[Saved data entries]
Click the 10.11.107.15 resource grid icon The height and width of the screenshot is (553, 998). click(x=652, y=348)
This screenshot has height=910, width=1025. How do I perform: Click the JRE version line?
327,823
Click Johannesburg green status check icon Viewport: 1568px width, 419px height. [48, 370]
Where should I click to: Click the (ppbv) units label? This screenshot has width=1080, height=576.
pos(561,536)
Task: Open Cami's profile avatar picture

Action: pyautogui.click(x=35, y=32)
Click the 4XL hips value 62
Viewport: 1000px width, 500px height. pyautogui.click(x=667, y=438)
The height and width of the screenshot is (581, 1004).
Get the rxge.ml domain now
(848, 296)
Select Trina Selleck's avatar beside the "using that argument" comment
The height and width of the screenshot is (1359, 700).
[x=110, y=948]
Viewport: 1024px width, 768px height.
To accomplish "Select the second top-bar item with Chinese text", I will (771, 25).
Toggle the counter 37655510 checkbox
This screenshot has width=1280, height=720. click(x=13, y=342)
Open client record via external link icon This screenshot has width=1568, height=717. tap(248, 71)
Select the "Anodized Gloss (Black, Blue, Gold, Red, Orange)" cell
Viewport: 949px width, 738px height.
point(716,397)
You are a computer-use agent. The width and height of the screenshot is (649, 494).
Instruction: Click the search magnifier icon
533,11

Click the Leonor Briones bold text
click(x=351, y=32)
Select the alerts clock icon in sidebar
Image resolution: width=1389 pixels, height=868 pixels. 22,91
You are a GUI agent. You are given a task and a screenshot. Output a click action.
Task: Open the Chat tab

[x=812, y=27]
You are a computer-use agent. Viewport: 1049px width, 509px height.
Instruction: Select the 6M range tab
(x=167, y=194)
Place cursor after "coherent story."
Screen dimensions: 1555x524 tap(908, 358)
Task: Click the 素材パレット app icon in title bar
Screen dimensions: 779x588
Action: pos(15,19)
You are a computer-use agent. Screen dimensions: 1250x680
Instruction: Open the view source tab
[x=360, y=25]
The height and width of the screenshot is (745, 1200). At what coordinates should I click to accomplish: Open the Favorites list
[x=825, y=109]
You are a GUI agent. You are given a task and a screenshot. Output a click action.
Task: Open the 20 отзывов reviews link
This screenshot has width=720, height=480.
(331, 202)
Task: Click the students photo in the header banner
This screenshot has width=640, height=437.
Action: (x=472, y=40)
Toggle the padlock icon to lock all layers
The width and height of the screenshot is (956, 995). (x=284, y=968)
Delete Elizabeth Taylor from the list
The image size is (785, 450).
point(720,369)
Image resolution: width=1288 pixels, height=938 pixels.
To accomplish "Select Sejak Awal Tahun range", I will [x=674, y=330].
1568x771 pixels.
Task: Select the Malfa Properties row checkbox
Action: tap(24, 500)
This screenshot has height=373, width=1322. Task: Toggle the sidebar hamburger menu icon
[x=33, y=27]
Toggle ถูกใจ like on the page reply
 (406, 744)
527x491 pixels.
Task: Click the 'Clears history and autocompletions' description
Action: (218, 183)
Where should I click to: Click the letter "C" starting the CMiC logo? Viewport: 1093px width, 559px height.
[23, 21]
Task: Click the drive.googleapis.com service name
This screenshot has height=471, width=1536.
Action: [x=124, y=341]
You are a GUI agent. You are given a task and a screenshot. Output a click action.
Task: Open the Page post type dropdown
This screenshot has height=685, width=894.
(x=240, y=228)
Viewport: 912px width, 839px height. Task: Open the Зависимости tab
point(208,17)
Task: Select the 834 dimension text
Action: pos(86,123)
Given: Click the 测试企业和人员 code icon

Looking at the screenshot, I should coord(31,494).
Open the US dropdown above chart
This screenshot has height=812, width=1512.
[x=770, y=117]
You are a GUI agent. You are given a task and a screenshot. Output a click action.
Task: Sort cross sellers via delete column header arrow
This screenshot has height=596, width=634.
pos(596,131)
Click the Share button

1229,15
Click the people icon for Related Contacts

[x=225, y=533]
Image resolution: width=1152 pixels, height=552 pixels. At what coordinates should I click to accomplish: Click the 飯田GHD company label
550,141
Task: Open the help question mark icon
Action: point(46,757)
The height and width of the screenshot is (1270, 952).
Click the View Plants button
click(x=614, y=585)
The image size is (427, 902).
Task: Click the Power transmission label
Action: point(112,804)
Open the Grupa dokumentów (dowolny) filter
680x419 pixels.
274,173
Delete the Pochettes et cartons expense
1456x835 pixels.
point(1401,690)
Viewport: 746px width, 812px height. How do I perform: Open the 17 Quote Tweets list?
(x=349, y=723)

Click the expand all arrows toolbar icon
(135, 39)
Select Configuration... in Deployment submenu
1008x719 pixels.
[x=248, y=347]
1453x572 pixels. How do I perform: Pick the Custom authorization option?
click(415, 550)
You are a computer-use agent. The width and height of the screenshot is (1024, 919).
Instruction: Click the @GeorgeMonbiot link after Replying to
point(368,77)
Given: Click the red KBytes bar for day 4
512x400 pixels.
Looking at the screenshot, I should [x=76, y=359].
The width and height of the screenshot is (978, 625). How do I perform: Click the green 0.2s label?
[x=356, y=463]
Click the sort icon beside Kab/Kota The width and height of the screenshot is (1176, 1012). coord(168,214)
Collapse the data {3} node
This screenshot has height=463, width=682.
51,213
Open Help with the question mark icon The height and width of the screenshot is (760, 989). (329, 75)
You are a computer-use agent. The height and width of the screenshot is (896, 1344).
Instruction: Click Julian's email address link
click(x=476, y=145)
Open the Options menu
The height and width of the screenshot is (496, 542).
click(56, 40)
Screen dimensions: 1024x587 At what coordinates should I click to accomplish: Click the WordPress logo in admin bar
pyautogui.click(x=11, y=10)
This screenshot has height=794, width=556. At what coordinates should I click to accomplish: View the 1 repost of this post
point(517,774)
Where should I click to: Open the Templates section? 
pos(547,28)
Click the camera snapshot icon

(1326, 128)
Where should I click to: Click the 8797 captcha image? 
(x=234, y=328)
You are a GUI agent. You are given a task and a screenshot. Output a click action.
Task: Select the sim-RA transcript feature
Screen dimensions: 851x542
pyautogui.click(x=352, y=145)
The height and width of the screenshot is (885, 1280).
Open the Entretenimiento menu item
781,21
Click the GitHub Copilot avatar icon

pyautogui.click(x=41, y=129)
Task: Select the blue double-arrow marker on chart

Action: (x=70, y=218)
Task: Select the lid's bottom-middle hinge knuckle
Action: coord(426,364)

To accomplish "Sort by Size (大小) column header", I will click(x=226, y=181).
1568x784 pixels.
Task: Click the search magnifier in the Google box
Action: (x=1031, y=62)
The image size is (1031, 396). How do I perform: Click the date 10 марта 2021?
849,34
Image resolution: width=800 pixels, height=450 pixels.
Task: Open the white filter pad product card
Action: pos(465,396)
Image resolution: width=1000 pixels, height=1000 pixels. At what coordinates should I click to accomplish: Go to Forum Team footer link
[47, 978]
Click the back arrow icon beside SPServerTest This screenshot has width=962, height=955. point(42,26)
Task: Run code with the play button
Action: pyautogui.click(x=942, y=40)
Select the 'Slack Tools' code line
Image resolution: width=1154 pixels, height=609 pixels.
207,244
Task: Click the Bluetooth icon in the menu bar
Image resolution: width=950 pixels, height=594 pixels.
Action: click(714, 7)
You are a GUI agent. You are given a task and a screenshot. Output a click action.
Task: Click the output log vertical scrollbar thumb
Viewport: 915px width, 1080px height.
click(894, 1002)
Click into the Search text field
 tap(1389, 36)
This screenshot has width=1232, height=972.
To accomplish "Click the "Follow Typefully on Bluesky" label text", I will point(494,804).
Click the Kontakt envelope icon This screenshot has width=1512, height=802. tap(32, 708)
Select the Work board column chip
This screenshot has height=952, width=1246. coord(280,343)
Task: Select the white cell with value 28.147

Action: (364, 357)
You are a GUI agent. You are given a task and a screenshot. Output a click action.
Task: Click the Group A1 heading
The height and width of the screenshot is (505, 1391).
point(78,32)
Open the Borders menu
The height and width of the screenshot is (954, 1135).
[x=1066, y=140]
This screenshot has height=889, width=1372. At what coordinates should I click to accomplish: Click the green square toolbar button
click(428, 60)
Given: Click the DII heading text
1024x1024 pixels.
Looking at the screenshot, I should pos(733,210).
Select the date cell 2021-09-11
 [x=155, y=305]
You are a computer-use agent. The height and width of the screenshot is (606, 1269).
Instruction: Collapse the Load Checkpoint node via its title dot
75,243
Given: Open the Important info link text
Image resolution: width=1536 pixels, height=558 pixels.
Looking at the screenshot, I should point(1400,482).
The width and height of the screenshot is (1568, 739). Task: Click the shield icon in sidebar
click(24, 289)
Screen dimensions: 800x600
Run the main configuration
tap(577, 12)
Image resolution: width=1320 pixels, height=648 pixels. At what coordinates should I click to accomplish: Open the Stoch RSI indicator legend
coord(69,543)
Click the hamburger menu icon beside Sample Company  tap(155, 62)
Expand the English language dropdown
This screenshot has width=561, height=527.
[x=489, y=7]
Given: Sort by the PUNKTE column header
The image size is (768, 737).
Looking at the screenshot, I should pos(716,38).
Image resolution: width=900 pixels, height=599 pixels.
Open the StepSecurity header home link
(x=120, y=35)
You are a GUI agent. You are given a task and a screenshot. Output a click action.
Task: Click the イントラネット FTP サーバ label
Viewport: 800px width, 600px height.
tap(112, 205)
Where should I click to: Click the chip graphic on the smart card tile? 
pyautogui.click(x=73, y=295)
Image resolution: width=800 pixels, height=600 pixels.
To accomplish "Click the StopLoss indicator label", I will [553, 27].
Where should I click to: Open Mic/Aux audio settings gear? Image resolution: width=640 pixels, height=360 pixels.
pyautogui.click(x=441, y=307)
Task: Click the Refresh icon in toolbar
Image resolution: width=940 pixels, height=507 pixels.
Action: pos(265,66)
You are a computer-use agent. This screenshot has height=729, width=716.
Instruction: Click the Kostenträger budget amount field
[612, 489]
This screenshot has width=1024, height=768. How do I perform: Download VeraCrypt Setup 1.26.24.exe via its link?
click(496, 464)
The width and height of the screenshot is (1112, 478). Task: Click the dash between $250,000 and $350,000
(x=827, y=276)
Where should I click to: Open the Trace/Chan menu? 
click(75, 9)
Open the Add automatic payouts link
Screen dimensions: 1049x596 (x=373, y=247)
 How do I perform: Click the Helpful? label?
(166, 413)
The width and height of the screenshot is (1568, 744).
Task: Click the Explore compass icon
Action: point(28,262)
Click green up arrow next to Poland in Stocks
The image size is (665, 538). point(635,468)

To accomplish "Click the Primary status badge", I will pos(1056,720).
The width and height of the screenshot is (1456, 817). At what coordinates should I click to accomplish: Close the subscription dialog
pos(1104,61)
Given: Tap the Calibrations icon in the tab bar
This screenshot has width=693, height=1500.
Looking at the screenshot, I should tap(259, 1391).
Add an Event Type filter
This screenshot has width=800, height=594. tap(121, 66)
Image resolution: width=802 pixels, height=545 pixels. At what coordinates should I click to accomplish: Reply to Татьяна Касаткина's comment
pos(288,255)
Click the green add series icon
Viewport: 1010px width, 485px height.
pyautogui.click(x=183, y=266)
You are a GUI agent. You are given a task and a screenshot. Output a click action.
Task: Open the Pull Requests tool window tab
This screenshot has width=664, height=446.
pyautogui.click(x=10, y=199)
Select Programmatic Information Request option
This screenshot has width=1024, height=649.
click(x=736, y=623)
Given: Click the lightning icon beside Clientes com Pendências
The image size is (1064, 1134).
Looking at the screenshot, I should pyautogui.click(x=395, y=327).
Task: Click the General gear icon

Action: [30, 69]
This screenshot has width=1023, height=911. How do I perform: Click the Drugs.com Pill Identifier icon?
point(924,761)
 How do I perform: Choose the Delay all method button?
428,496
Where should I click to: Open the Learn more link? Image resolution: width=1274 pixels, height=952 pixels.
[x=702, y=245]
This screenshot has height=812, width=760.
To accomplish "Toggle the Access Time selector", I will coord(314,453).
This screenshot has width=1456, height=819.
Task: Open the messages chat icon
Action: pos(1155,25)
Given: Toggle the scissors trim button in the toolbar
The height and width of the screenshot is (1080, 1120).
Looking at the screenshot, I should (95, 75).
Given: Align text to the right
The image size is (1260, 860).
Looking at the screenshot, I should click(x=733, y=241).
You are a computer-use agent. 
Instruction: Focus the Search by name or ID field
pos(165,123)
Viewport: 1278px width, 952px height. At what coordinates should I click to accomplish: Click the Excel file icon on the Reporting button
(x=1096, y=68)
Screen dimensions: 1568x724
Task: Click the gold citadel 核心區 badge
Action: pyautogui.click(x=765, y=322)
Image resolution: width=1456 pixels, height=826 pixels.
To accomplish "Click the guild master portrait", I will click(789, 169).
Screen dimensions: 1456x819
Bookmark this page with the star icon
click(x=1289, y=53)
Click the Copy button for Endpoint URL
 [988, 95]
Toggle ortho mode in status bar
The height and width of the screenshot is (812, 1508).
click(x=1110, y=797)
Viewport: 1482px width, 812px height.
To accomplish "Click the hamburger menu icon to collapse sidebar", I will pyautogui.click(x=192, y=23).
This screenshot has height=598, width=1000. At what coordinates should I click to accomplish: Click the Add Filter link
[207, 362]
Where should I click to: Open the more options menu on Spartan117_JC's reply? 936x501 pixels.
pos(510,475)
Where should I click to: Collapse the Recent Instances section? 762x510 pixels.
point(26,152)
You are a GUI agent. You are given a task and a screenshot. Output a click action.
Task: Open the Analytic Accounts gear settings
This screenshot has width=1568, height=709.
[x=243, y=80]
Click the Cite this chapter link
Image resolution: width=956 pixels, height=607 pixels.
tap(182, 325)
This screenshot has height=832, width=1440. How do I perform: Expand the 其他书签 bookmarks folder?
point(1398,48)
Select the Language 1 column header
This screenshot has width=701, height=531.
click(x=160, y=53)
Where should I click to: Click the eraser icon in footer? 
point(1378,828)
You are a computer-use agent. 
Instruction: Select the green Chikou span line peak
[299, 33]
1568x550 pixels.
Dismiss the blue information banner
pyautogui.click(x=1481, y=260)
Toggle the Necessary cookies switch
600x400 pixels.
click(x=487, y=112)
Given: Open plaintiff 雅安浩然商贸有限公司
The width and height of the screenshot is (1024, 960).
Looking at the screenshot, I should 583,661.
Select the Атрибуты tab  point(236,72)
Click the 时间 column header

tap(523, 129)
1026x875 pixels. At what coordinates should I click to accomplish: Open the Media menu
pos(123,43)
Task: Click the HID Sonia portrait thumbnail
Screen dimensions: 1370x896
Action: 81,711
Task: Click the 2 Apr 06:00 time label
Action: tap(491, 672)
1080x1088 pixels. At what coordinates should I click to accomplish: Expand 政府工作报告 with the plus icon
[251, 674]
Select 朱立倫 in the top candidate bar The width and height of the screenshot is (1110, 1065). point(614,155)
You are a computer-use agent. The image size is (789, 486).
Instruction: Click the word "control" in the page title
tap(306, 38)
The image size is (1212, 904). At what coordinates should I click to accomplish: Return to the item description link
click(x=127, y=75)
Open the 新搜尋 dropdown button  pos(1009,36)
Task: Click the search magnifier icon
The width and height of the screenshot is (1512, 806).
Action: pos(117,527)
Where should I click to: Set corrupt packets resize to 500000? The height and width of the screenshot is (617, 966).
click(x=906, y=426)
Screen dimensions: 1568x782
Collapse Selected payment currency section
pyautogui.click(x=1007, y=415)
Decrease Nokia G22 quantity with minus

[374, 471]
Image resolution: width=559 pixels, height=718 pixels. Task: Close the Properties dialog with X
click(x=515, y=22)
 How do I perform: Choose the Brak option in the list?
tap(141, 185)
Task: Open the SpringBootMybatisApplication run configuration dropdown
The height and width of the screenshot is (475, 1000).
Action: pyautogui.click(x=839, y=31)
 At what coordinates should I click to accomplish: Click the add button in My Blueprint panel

(Task) If a line in the data above holds the string "heading", copy it.

(Task response)
Task: Click the Group A1 heading
Given: Click the DII heading text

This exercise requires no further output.